> [INPUT FOR THIS TASK]
◇ ◇ ◇
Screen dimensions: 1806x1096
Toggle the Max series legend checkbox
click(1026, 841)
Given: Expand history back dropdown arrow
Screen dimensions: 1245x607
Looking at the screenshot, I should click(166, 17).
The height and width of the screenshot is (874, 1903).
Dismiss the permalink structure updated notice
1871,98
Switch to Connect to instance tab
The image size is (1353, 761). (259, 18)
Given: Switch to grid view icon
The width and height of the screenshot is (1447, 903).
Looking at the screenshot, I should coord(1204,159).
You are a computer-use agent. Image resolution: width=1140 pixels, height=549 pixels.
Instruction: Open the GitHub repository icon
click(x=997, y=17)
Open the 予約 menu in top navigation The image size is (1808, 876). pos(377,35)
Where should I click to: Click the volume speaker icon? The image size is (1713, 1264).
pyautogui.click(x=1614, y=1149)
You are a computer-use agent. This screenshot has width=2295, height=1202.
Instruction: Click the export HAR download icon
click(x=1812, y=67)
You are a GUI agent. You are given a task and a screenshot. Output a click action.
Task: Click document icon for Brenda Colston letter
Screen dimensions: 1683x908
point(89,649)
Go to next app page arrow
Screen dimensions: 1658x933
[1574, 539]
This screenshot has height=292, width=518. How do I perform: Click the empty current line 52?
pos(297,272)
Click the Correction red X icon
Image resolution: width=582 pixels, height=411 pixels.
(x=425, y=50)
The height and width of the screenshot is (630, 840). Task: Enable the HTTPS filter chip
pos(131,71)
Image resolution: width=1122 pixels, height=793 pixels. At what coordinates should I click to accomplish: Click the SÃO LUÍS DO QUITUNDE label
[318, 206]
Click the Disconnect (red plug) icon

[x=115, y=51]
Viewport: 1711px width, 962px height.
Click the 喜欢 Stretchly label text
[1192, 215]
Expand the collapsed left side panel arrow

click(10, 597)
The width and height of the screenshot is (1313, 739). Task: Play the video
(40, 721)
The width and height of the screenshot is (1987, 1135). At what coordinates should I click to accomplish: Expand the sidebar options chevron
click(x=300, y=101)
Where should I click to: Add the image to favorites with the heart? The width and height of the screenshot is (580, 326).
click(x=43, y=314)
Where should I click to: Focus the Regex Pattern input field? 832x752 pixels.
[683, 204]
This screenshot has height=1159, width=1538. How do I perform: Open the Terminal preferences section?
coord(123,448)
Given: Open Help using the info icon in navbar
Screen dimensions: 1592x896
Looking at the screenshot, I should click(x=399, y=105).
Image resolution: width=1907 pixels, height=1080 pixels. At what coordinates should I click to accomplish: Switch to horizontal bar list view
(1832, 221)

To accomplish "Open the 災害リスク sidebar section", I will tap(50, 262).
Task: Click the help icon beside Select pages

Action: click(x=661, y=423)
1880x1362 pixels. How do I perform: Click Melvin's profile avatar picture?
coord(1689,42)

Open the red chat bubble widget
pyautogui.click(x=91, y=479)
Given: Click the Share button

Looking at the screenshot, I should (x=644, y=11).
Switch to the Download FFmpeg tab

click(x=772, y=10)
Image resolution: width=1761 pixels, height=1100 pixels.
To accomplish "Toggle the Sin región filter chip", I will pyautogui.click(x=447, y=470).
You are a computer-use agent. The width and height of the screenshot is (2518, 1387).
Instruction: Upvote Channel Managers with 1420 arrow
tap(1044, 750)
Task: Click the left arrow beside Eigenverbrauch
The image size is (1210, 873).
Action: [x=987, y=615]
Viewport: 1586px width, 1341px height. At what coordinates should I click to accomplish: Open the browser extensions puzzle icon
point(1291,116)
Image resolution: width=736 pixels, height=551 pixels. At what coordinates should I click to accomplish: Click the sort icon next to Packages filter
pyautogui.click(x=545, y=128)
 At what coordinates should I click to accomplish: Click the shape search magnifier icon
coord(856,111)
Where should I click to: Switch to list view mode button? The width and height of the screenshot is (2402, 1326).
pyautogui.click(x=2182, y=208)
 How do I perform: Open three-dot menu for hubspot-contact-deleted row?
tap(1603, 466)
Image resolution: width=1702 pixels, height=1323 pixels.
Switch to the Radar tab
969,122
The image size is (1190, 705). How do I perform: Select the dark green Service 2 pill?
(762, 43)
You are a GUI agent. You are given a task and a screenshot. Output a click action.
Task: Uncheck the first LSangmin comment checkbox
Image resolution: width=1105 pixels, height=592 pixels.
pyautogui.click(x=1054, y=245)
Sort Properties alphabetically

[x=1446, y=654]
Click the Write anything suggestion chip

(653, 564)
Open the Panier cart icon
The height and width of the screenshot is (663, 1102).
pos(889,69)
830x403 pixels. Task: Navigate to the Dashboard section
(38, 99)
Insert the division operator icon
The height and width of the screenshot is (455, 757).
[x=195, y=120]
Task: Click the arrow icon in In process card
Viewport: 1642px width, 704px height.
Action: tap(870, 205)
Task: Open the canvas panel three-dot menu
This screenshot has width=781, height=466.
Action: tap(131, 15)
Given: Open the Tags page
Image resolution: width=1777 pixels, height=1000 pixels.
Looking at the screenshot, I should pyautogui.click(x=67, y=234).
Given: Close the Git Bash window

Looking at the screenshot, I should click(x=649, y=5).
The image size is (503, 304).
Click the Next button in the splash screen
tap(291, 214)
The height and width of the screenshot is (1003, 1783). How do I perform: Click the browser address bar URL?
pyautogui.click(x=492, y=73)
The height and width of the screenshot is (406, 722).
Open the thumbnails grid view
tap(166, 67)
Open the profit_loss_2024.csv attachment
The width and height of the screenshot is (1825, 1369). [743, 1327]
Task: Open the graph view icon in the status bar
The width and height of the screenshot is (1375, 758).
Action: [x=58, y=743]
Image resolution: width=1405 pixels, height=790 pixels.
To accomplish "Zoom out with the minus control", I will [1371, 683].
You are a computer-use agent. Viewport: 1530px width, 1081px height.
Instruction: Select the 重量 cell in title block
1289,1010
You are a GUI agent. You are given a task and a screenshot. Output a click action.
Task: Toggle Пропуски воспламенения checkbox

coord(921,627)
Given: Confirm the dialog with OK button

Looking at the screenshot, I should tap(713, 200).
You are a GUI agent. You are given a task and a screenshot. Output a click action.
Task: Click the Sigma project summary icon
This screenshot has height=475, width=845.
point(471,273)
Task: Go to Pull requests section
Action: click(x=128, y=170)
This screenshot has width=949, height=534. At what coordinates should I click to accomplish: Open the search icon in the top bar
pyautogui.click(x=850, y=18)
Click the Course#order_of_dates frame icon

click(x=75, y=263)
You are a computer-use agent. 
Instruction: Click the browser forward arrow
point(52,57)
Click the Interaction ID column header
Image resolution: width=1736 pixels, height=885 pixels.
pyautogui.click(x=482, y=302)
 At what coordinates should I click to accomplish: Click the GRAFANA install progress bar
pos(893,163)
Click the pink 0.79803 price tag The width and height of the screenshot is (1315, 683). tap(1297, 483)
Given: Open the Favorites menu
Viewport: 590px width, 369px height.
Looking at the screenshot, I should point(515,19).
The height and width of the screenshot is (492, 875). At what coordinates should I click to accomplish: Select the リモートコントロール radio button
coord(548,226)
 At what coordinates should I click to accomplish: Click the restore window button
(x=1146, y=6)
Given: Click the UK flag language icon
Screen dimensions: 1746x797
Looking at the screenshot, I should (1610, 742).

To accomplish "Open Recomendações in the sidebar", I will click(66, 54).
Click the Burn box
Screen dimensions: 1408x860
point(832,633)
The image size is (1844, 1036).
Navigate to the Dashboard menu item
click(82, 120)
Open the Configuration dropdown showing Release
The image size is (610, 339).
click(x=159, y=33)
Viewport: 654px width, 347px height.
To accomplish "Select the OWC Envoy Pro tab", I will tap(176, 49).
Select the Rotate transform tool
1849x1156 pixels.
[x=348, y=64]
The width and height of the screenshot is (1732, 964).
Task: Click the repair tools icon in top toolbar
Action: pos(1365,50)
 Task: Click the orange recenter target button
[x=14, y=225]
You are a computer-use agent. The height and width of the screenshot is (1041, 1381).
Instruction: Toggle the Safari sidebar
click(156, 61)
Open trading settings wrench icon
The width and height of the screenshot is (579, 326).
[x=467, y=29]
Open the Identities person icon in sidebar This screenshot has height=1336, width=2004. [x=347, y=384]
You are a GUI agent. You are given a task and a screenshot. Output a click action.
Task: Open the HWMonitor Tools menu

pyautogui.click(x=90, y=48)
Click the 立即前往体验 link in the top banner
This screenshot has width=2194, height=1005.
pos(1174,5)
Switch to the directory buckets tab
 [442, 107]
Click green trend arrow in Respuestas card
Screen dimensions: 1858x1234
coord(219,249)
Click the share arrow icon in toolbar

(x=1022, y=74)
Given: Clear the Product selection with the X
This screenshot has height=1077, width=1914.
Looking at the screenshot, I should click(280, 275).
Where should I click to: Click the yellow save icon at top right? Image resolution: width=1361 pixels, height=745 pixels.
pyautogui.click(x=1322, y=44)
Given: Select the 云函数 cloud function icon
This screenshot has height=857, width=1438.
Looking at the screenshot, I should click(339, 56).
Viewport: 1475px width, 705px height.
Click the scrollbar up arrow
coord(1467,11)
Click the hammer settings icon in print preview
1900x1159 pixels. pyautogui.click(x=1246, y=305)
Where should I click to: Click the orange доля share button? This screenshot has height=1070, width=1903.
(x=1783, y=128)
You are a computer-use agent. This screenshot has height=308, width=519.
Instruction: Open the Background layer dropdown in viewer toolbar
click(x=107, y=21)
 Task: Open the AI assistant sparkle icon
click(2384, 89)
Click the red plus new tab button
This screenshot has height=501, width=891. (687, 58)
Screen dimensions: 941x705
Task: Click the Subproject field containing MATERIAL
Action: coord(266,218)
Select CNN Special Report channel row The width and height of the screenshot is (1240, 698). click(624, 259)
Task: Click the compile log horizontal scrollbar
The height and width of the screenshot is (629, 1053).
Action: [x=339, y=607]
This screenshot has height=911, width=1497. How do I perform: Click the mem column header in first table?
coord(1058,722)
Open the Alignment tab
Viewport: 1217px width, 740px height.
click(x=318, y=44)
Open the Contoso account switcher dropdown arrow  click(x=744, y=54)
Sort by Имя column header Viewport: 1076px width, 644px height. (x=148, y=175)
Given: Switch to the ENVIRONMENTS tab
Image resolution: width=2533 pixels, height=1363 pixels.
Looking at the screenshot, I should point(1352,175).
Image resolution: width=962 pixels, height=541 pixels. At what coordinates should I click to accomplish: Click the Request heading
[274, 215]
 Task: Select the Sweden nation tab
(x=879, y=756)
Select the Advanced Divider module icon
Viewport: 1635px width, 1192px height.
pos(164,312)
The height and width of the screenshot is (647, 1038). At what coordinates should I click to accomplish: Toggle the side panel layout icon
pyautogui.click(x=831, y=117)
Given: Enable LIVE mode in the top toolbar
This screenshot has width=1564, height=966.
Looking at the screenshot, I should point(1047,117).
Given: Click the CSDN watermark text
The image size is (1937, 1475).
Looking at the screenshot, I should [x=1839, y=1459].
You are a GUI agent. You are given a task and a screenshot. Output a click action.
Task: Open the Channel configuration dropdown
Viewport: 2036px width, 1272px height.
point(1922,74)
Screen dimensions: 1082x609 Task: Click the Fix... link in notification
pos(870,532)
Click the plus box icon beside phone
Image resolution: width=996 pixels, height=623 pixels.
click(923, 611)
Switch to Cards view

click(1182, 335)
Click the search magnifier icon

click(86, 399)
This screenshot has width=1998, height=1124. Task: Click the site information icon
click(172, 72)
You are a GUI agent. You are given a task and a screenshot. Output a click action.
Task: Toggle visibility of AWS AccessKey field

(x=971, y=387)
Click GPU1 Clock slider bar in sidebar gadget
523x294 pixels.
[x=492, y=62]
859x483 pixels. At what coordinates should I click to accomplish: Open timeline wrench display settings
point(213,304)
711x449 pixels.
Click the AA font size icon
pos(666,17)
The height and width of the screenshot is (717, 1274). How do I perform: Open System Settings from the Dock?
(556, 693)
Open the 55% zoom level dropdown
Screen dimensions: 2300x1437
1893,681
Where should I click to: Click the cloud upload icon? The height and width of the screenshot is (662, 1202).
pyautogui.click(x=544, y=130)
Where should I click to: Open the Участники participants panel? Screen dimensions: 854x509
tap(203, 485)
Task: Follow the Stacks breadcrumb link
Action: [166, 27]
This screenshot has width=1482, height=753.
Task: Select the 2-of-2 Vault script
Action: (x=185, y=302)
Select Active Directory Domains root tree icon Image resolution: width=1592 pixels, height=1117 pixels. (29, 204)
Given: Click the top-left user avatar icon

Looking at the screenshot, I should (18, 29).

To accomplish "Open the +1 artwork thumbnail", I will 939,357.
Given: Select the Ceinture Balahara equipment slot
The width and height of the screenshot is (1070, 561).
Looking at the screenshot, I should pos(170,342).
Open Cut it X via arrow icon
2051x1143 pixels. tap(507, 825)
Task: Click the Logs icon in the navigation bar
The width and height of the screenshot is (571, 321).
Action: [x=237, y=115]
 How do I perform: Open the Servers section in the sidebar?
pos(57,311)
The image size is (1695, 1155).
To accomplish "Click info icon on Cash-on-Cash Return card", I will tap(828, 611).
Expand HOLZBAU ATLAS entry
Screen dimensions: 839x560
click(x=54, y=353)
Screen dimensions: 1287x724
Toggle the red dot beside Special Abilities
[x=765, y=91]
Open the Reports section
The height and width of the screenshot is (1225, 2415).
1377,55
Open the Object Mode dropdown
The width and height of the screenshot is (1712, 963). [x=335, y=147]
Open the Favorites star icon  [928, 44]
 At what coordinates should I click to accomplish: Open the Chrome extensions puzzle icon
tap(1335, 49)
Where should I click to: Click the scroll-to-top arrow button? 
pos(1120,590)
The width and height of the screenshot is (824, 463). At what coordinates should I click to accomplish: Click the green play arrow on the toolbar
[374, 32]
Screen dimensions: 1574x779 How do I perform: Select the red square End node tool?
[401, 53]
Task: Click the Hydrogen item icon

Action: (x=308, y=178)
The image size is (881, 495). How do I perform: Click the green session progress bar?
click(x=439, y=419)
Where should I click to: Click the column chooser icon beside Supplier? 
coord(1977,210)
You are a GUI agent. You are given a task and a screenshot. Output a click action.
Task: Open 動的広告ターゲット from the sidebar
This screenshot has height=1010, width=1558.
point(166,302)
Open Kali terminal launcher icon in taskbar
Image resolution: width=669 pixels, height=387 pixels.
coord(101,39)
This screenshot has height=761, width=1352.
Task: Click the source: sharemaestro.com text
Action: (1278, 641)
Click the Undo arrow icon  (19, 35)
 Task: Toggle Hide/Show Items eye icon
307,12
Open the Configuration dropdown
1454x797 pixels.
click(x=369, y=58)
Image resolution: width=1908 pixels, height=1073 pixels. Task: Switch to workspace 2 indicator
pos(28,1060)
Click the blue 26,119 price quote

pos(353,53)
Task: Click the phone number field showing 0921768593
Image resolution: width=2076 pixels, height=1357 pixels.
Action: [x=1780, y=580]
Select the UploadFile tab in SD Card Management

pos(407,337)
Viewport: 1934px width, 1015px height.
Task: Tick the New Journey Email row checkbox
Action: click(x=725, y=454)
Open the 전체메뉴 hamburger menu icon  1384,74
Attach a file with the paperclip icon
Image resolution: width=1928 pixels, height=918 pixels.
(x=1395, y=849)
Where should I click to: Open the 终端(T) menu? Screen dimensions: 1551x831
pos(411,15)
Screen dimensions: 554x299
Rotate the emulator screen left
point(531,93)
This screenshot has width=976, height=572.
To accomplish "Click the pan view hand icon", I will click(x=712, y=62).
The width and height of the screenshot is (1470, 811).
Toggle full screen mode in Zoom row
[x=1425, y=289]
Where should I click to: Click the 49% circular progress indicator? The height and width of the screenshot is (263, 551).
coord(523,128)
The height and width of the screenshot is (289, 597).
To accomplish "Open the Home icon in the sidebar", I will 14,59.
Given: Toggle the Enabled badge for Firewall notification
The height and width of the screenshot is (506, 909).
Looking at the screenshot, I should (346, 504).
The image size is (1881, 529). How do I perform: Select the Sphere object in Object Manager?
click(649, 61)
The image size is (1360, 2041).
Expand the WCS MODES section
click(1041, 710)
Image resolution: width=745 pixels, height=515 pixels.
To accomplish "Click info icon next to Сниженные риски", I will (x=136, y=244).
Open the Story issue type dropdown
◇ ◇ ◇
> [BRIEF] Wherever the string "will" appears in the records, copy the whole line.

> [OUTPUT OF THE EXERCISE]
To accomplish "Open the 災害リスク sidebar section", I will tap(50, 262).
To accomplish "Toggle the Sin región filter chip", I will pyautogui.click(x=447, y=470).
To accomplish "Zoom out with the minus control", I will [1371, 683].
To accomplish "Open Recomendações in the sidebar", I will click(66, 54).
To accomplish "Select the OWC Envoy Pro tab", I will tap(176, 49).
To accomplish "Open the +1 artwork thumbnail", I will 939,357.
To accomplish "Click info icon on Cash-on-Cash Return card", I will tap(828, 611).
To accomplish "Click the pan view hand icon", I will click(x=712, y=62).
To accomplish "Open the Home icon in the sidebar", I will 14,59.
To accomplish "Click info icon next to Сниженные риски", I will (x=136, y=244).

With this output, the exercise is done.